(Directions) In the entries below, find each line with the word "will" and return it.

+---+

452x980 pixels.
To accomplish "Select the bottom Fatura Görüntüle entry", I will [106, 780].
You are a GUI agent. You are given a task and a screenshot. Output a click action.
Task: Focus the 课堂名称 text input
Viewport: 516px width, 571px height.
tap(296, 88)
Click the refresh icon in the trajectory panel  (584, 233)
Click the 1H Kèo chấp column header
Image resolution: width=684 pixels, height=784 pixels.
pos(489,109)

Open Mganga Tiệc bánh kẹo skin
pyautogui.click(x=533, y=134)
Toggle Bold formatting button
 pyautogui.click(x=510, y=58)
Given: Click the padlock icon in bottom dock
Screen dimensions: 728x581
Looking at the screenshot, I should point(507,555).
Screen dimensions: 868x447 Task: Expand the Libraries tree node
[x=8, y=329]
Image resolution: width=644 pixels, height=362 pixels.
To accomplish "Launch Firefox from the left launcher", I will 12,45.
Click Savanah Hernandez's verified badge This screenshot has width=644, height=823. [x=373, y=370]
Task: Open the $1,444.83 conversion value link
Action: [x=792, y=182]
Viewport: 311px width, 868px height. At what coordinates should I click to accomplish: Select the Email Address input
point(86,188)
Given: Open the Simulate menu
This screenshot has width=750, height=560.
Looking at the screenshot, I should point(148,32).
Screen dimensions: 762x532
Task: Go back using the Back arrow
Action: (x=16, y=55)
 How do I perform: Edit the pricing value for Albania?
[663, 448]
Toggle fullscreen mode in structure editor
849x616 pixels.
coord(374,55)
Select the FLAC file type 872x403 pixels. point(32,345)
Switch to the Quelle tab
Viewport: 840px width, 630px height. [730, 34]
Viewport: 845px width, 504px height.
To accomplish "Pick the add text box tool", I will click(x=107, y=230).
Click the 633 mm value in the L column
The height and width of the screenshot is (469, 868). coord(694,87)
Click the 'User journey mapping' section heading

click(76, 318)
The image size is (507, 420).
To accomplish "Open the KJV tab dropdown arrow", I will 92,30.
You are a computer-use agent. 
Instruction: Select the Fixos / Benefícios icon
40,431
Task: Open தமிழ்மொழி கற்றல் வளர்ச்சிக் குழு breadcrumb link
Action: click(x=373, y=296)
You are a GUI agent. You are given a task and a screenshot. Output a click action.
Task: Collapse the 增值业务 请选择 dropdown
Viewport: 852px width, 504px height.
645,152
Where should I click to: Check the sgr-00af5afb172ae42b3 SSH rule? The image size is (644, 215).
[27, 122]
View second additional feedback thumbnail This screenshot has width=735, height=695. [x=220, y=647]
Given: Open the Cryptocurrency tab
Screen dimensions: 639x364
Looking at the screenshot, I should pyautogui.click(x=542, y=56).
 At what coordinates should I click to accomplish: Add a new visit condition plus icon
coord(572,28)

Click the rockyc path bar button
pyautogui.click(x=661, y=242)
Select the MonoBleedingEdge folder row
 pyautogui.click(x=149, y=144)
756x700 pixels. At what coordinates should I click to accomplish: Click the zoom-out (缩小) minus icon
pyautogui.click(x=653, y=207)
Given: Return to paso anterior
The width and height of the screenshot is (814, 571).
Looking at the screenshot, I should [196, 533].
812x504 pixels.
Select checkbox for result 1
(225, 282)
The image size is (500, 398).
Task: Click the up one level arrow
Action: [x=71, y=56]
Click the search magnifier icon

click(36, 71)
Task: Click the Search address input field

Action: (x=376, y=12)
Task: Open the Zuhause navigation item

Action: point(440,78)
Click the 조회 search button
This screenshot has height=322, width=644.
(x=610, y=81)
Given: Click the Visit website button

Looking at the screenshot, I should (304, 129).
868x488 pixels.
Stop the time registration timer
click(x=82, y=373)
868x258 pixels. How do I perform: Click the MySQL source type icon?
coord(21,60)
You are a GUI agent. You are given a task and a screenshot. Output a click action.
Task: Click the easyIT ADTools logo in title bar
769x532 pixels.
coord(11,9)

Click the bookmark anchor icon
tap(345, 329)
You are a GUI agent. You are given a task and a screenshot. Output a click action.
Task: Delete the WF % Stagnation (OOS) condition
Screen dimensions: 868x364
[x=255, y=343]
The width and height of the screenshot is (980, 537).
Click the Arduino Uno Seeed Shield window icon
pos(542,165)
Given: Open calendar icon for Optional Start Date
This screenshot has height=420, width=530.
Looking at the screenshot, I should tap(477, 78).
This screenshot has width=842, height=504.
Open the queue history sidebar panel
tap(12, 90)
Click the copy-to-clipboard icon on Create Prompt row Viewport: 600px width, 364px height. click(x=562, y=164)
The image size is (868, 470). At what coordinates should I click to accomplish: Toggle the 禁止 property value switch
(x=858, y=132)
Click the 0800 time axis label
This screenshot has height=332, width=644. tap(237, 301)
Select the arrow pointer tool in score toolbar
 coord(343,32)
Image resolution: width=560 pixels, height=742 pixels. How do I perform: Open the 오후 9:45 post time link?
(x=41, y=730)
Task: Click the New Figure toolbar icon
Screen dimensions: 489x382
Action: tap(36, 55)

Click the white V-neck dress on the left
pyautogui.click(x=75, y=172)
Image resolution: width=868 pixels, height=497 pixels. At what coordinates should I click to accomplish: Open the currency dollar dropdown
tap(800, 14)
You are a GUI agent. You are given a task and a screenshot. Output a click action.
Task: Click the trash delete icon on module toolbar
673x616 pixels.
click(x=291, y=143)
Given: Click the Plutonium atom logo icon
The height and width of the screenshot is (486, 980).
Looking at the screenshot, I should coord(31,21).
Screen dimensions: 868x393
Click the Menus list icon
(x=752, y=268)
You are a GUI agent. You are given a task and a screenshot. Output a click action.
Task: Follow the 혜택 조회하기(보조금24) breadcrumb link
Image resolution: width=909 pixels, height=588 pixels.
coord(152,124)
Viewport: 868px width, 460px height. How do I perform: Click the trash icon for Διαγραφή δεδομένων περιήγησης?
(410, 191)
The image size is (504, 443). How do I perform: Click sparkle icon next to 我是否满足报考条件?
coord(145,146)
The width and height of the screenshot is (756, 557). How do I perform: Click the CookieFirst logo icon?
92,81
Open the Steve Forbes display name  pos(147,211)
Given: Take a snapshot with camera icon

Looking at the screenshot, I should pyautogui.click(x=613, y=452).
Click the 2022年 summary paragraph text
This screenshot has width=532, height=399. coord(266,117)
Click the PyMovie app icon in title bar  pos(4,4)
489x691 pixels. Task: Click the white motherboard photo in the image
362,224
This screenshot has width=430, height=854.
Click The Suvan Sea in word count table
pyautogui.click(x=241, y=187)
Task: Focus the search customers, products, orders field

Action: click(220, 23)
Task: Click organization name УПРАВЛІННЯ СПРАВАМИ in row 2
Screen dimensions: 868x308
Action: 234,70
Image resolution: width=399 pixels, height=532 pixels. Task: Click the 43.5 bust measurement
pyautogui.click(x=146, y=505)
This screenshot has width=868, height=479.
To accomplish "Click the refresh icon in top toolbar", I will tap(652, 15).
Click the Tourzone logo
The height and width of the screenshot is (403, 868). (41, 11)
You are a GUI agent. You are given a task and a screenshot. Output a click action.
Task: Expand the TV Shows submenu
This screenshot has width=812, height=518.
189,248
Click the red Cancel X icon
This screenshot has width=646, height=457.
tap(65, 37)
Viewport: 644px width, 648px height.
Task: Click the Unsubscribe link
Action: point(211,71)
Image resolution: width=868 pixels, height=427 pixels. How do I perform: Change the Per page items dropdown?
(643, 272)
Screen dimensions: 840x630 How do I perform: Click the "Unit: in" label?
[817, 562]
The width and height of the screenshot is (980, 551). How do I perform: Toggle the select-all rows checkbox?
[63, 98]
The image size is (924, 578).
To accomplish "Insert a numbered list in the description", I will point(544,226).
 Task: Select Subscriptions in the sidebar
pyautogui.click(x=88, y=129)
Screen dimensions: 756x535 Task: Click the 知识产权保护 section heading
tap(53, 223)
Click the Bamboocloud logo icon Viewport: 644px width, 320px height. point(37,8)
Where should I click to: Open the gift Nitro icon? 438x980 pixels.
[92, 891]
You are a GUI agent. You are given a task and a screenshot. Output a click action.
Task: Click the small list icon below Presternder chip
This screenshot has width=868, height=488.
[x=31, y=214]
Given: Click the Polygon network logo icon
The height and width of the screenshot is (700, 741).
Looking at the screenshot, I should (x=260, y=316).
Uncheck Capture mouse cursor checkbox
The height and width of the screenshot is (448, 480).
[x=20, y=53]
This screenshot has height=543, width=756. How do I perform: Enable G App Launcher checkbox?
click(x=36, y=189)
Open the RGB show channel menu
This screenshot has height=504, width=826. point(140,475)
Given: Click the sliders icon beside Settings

+---+

(Answer for this exercise)
To accomplish "Select the bottom Fatura Görüntüle entry", I will [106, 780].
To accomplish "Launch Firefox from the left launcher", I will 12,45.
To accomplish "Pick the add text box tool", I will click(x=107, y=230).
To accomplish "Open the KJV tab dropdown arrow", I will 92,30.
To accomplish "Click the refresh icon in top toolbar", I will tap(652, 15).
To accomplish "Insert a numbered list in the description", I will point(544,226).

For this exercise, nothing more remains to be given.